→ Work instruction: Only one stretch of the data below is needed. Output the lines from the one with "จังหวัดโตเกียว (47, 1572)" up to and including the one with "จังหวัดฮอกไกโด (316, 1602)", exactly as they stand.

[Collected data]
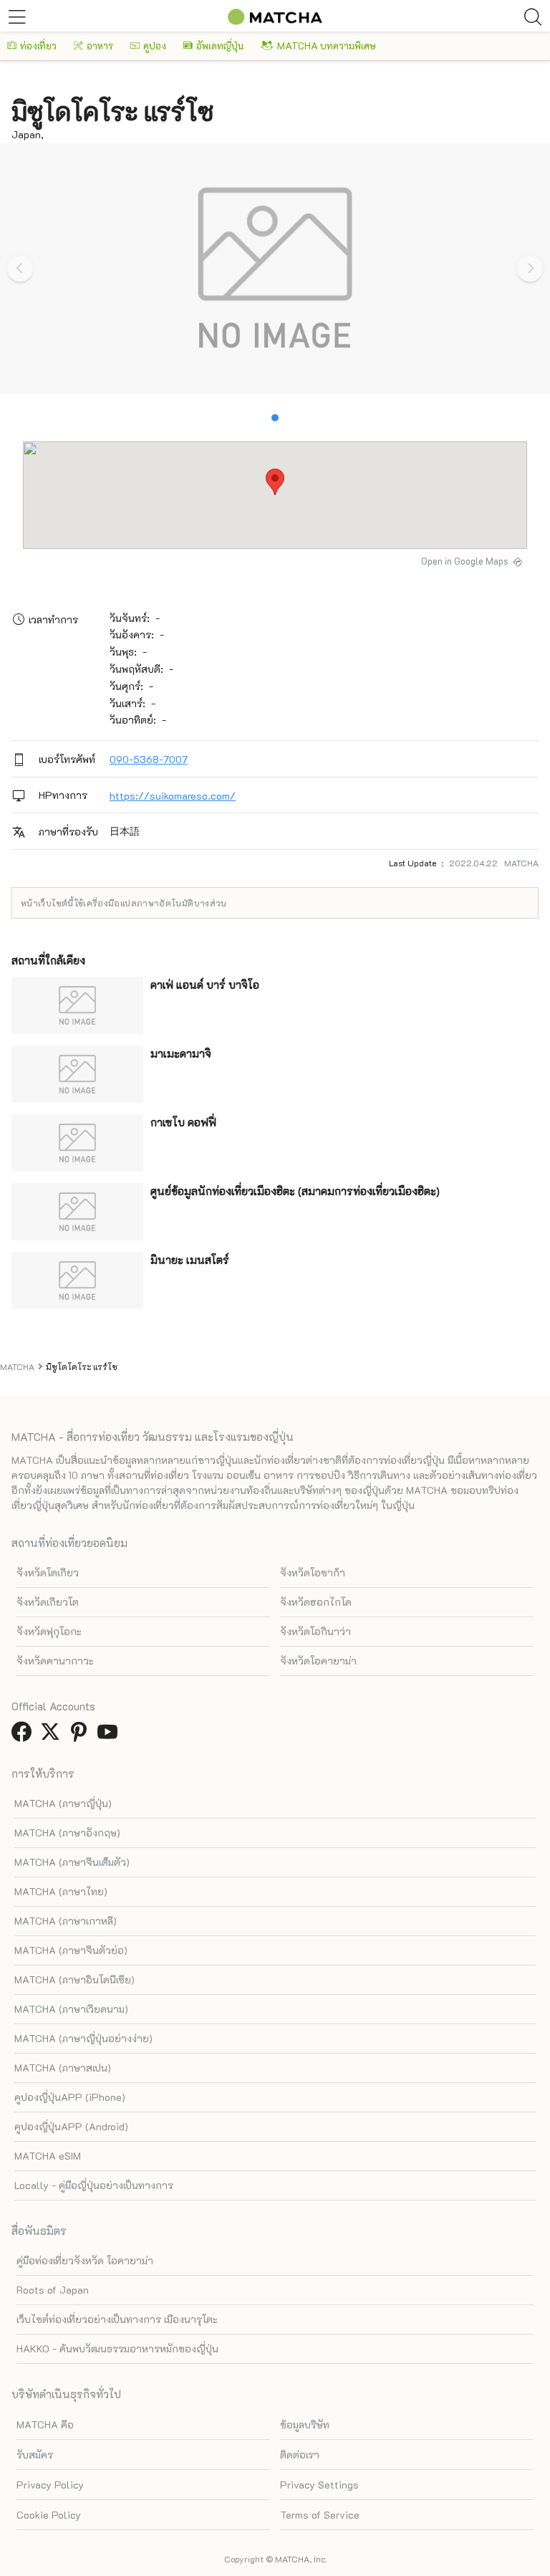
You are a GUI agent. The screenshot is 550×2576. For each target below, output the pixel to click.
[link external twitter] (53, 1735)
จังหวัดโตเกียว (47, 1572)
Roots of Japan (52, 2290)
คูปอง (154, 45)
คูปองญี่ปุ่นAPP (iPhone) (69, 2097)
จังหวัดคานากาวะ (55, 1660)
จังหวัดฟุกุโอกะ (49, 1631)
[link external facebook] (24, 1735)
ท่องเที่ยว (38, 45)
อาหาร (100, 45)
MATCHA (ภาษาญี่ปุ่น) (63, 1803)
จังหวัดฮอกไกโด (316, 1602)
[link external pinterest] (82, 1735)
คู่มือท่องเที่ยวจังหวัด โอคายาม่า (84, 2260)
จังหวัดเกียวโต (47, 1602)
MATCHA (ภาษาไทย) (60, 1891)
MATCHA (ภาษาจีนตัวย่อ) (70, 1950)
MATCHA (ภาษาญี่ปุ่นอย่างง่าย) (83, 2038)
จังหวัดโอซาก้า (312, 1572)
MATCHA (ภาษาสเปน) (62, 2067)
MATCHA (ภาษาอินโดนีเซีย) (74, 1979)
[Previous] (20, 269)
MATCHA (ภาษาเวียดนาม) (71, 2009)
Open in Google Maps (464, 561)
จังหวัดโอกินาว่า (315, 1631)
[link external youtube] (110, 1735)
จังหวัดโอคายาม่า (318, 1660)
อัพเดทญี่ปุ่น (219, 45)
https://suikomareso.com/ (173, 796)
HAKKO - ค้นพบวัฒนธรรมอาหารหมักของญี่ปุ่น (117, 2348)
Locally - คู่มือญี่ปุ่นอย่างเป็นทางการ (93, 2185)
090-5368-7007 (149, 759)
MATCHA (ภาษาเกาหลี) (65, 1921)
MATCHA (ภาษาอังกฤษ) (67, 1832)
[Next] (530, 269)
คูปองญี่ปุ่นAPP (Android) (71, 2126)
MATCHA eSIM (47, 2156)
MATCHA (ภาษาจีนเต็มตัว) (72, 1862)
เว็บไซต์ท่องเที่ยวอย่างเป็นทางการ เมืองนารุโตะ (117, 2319)
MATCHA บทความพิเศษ (326, 45)
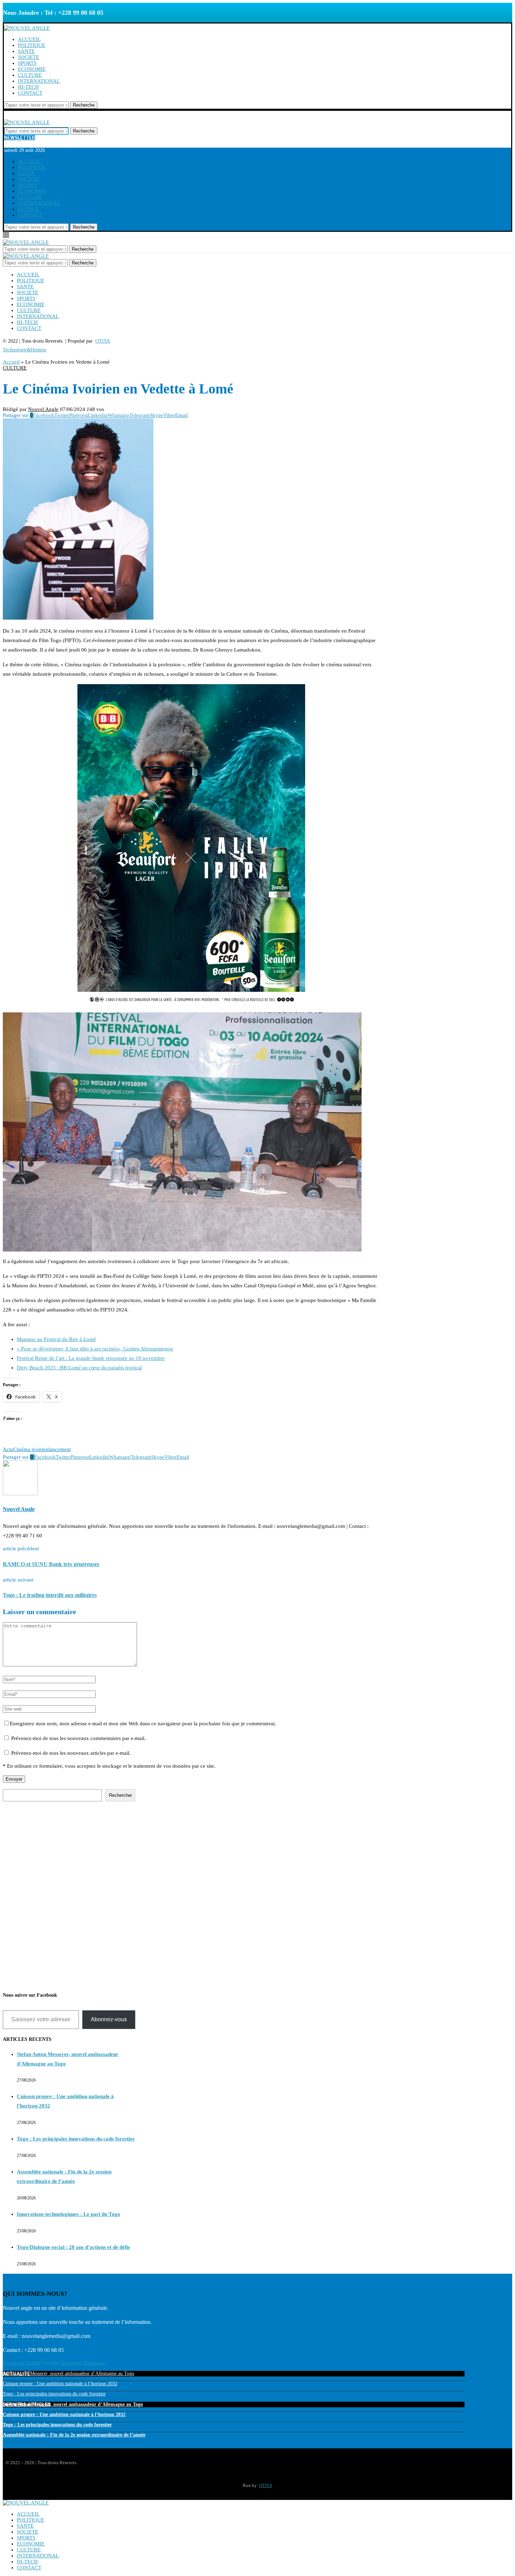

→ Answer to the problem:
จังหวัดโตเกียว (47, 1572)
Roots of Japan (52, 2290)
คูปอง (154, 45)
คูปองญี่ปุ่นAPP (iPhone) (69, 2097)
จังหวัดคานากาวะ (55, 1660)
จังหวัดฟุกุโอกะ (49, 1631)
[link external facebook] (24, 1735)
ท่องเที่ยว (38, 45)
อาหาร (100, 45)
MATCHA (ภาษาญี่ปุ่น) (63, 1803)
จังหวัดฮอกไกโด (316, 1602)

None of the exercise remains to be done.